August 16, 2012 By David Burn

You are tired. Very tired. It’s okay, you’re not alone.

The constant hum of someone else’s digital success grows tiresome, as does the view (from behind the rope) of the money geysers of Silicon Valley, Alley, Prairie and Forest, etc.

That’s why men and women or reason–sometimes found toiling away in editorial offices–come up with new terms like YAP. Yet Another Platform. And that’s why they write things like this:

It may sound reductionist, but advertising, no matter your personal feelings about it, is vital for a publisher. Show me a publisher who can survive without any form of advertising and I’ll show you a cat riding atop a unicorn through a rainbow.

The new platform “people” are talking about today is Medium, a so-called “cross between Tumblr and Pinterest” from Evan Williams and Biz Stone. Like these dudes need a new platform…

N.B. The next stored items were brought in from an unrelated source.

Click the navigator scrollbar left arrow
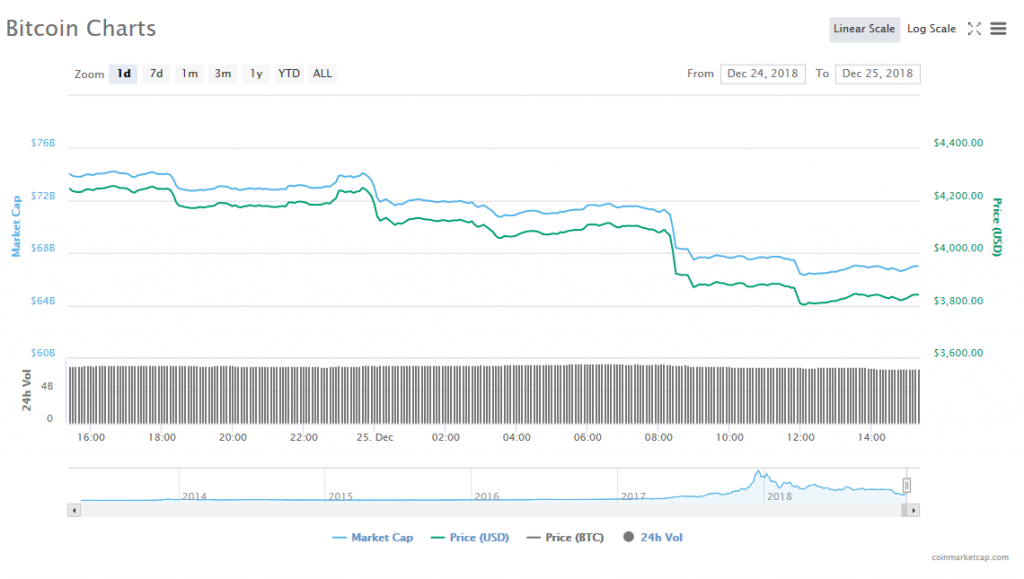This screenshot has width=1024, height=579. pyautogui.click(x=73, y=510)
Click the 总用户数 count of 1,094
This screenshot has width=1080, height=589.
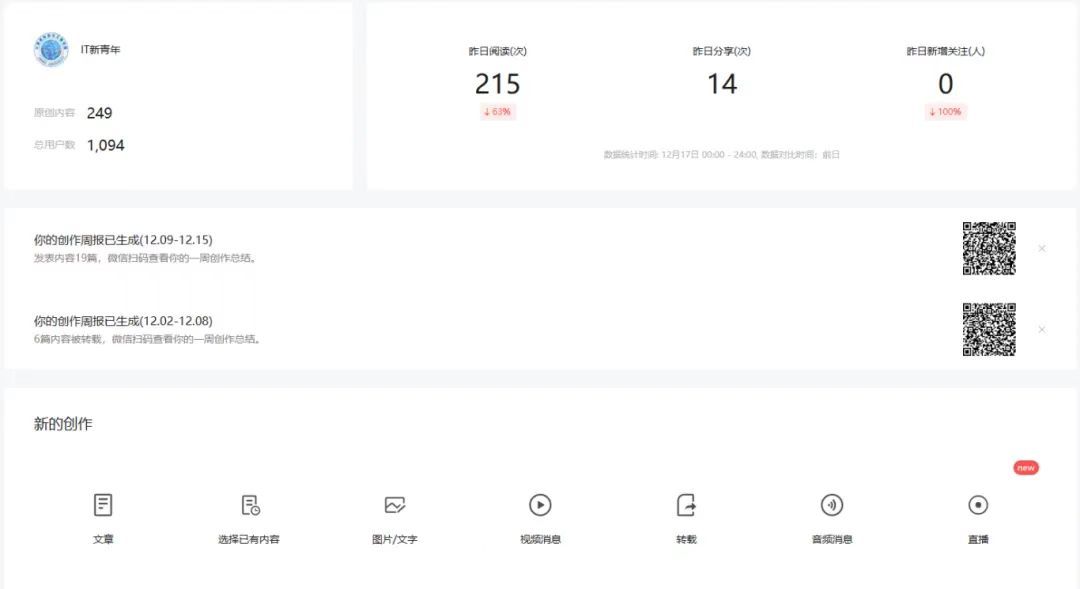(x=105, y=145)
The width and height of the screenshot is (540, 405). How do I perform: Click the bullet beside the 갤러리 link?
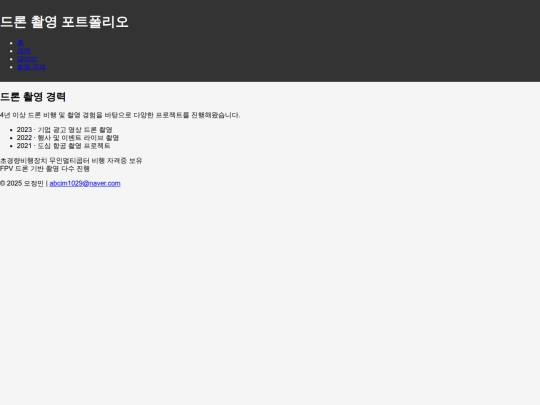pyautogui.click(x=11, y=59)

Posting on Medium (not yet open to everyone) is elegant and easy, and you can do so without the burden of becoming a blogger or worrying about developing an audience.

Ah yes, the burden of becoming or remaining a blogger. I could wax unpoetic on that for awhile, but I will refrain, and like the good blogger that I am, point you instead to Joshua Benton’s look at Medium. Benton is director of the Nieman Journalism Lab.

Medium doesn’t want you to read something because of who wrote it; Medium wants you to read something because of what it’s about.

In other words, the YAP du jour is yet another radical stripping away of the archetypes we’ve grown up with. Who needs authors when you’ve got topics?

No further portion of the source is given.